The morales of the people of America have surely taken a severe beating over the last eight years. Has global opinions of the American people ever been so low? And to be honest, this bad rep wasn't entirely fair for most of them. The Americans the rest of us in the world were actually beating up on were Bush, Cheney and that crew. And anyone insane enough to vote for them a second time. The slump in the world's shoulders when 'four more years' was announced was clearly visible. Thank God and reason and faith that enough voters got smart this time around. 

Obama is the ray of hope that was needed. And perhaps, just perhaps, America needed to hit the rock bottom of the last four years to truly appreciate the genius that I believe Obama will display in his leadership. Maybe it was the walk through the Valley of the Shadow of George. Whatever it has been, it is thankfully over. Bush left the office with an approval rating of 22%. Only one in five people actually thought he'd done a good job. Ouch. Doesn't look like he'll be on the Inspirational Speakers Circuit unless he's touting "How not to be a President." It'll be interesting to see where he winds up. 

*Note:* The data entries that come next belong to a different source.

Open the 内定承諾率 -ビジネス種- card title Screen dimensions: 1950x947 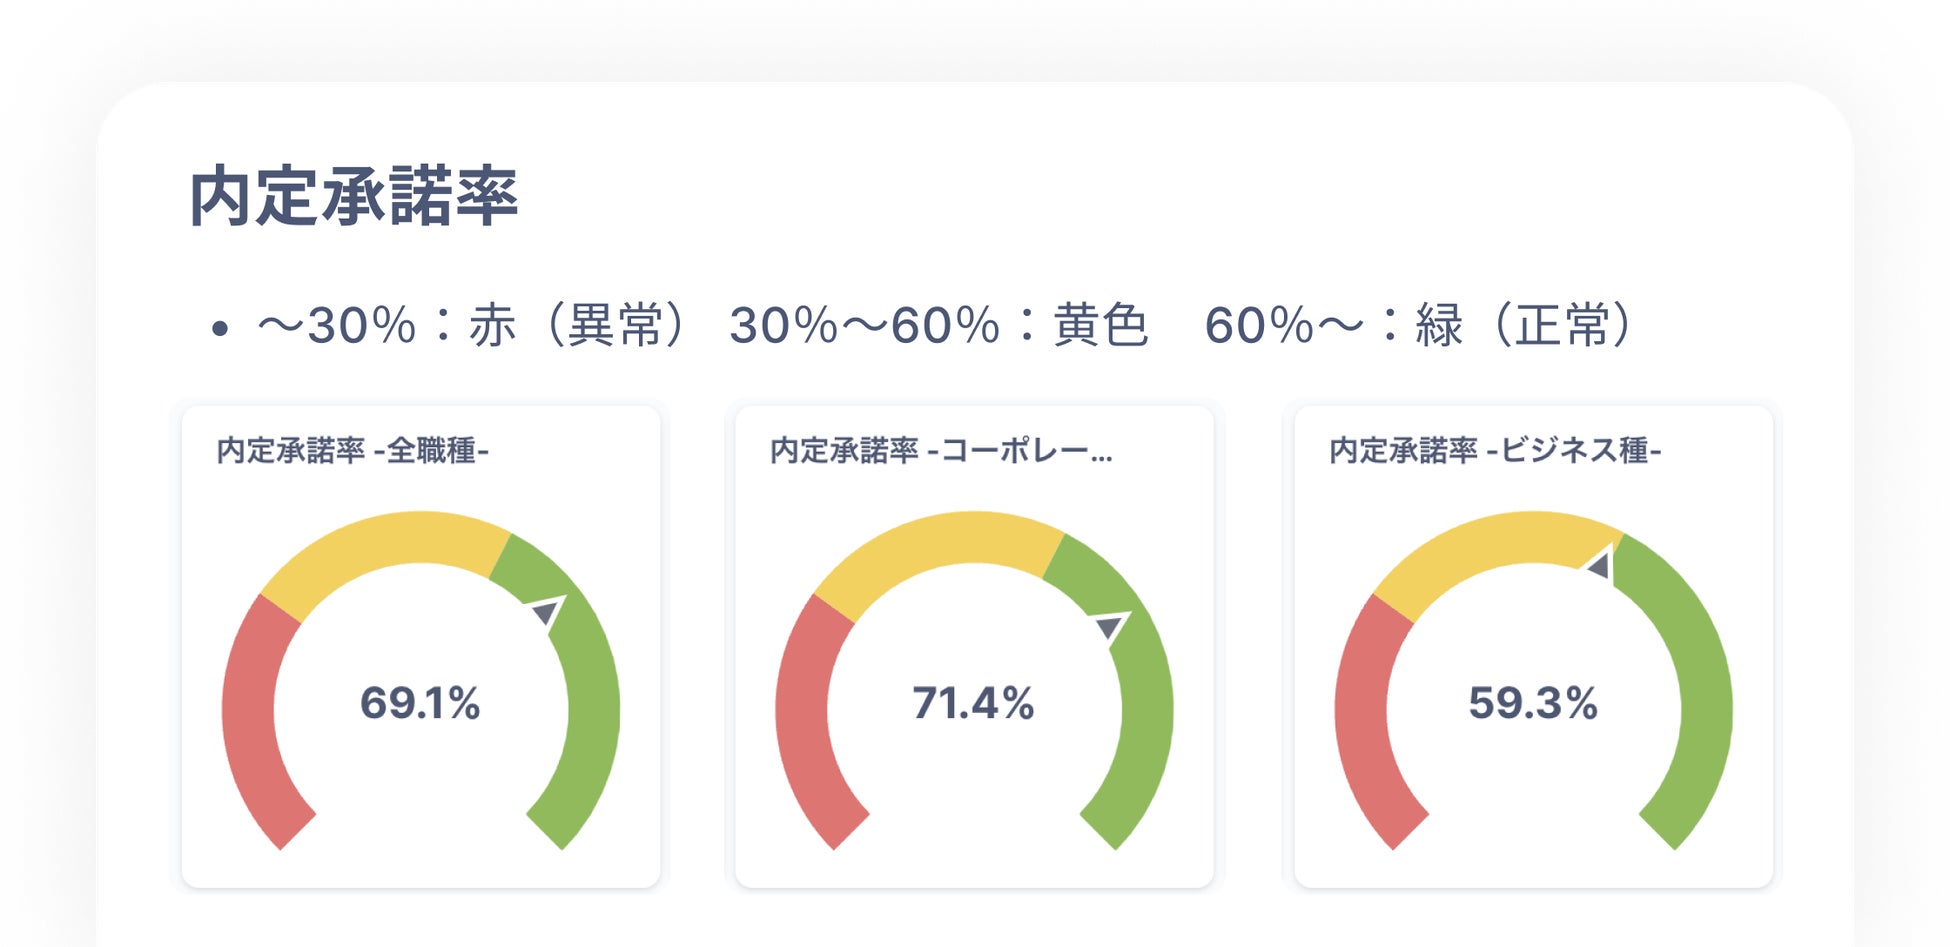click(1495, 451)
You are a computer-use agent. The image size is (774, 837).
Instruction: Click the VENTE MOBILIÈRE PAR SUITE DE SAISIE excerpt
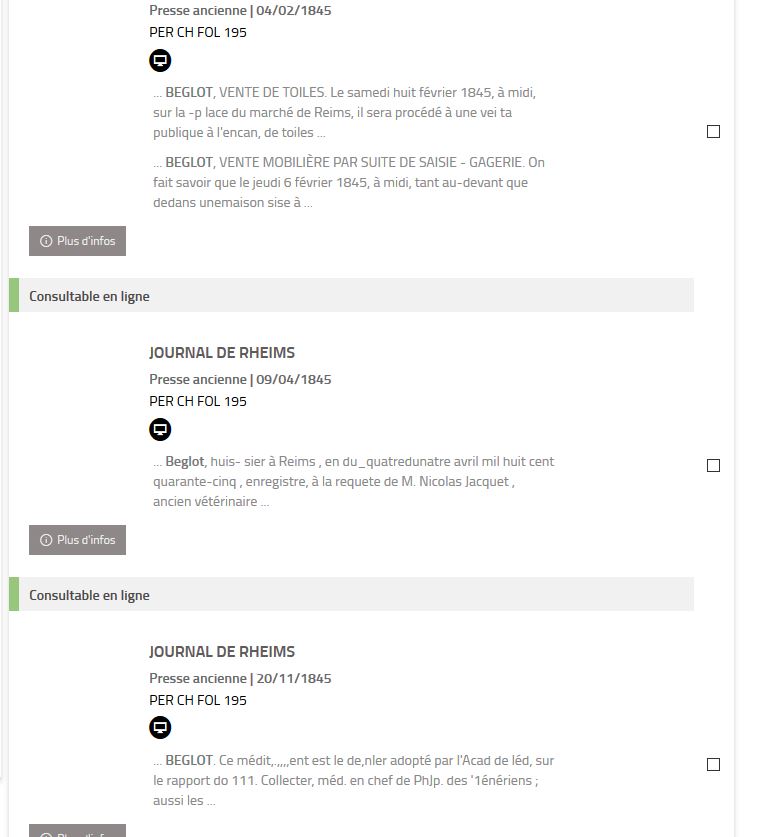[x=348, y=182]
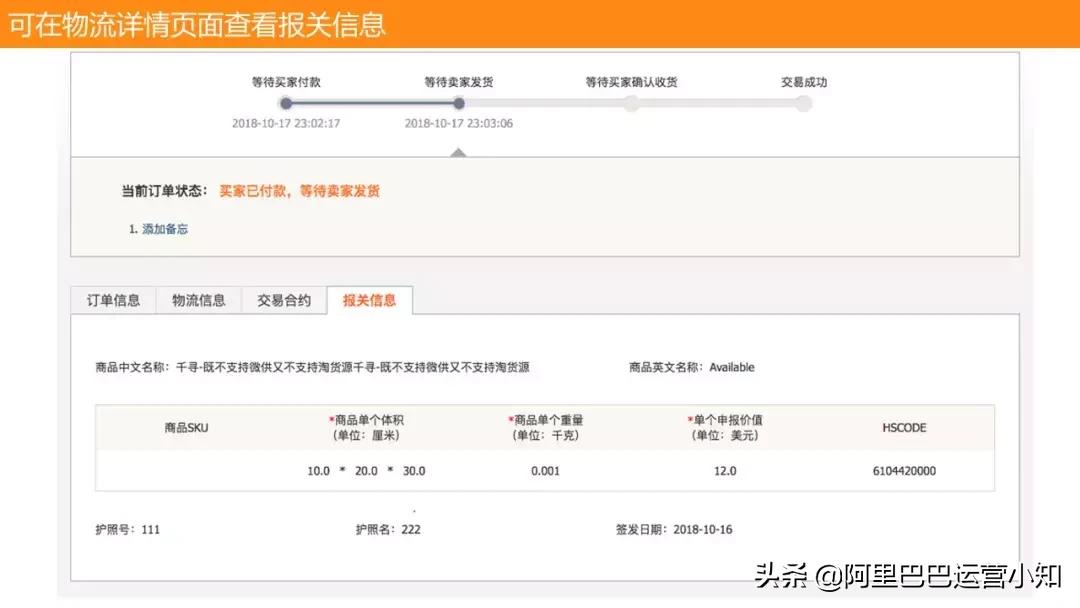Click the 添加备忘 link

pos(164,228)
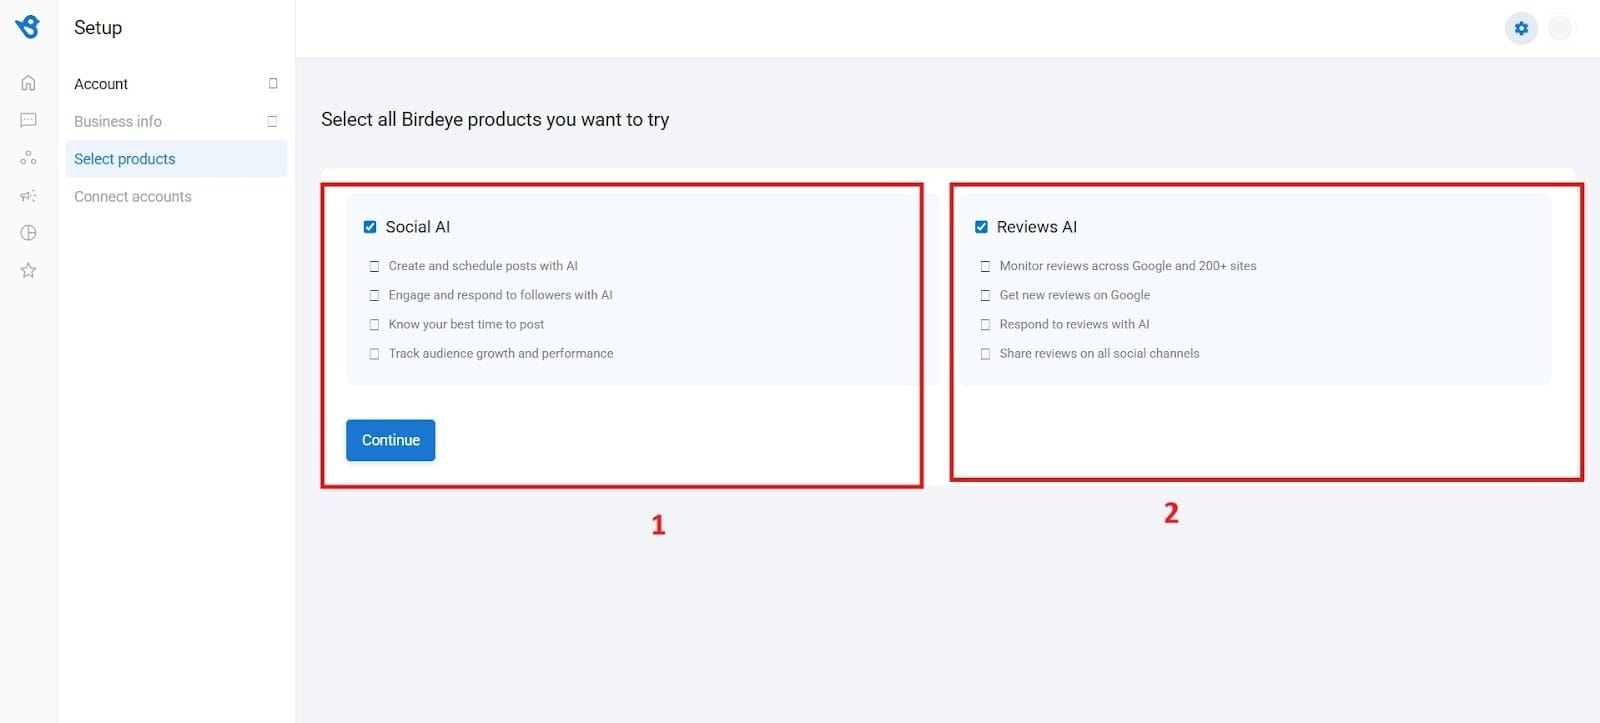Click the Birdeye logo
This screenshot has height=723, width=1600.
click(x=29, y=27)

No matter. The past is gone, hustled out by the fizzing buzz of pure anticipation of today's inauguration. Their work is cut out for them but with Obama at the helm, Americans are finally able to start the task of picking themselves up, dusting themselves off and looking towards the horizon of their new future. I congratulate you, America. You've picked a star. 

Sunday, 18 January 2009

Resolutions - you make 'em to break 'em


Well, some people do. Surely. I hear all sorts of crazed plans for the year, the likes of which I have heard in several years preceding, which have never made it to fruition. Usually those poor saps making these wild plans end up despondent by mid-Feb and start to resent the new year before it's really had a chance to prove itself.
I've been there. Many times. 

"I'm going to drop 2 sizes this year!!"
"I'm going to be completely tidy this year!"
"I'm going to get an A+ average!"

And many other things that never seem to happen if I promise them at the beginning of the year.

I find I am far more likely to achieve something like that if I begin at some obscure and non-eventful time of the year, like Mid-September for example. Or if I don't make a weighty claim that places a huge expectation on my shoulders. Letting yourself down is the worst kind of failure as you really, at the end of the day, can't kid yourself or offer any of the half-cut excuses you can try and get away with to others. Start with a realistic goal and expand from there as and when success comes your way.

So upon reflection of what this year is likely to contain for me (massive change, a fair amount of stress, crises of identity etc) I figured that the best resolution that I could make for 2009 would be to be kind to myself. To roll with the punches and not sweat the small stuff. To enjoy the experience of this year as much as possible but to know when to sit quietly in a room with nothing but my iPod and a mug of tea. 

This is the resolution I have made for 2009. This has got to be the most humane resolution I have ever made and then again the most important one yet. Being kind to yourself is not technically difficult but can be hard to achieve for certain personality types (mine included)  - the types of personality who are constantly hounded by the "Should Monster". The Should Monster is a hairy, loud bastard of a monster who bullies its targets into feeling bad for all of the things that they haven't done and inflicts amnesia upon them about the things that they HAVE achieved. It's a mean and insidious S.O.B. 

But no more! This year I am banishing the Should Monster back to its cave. It's time for a new type of resolution and a new approach to a new year. I can't do absolutely everything and I am not Super Woman. But you know what? That's O.K. with me.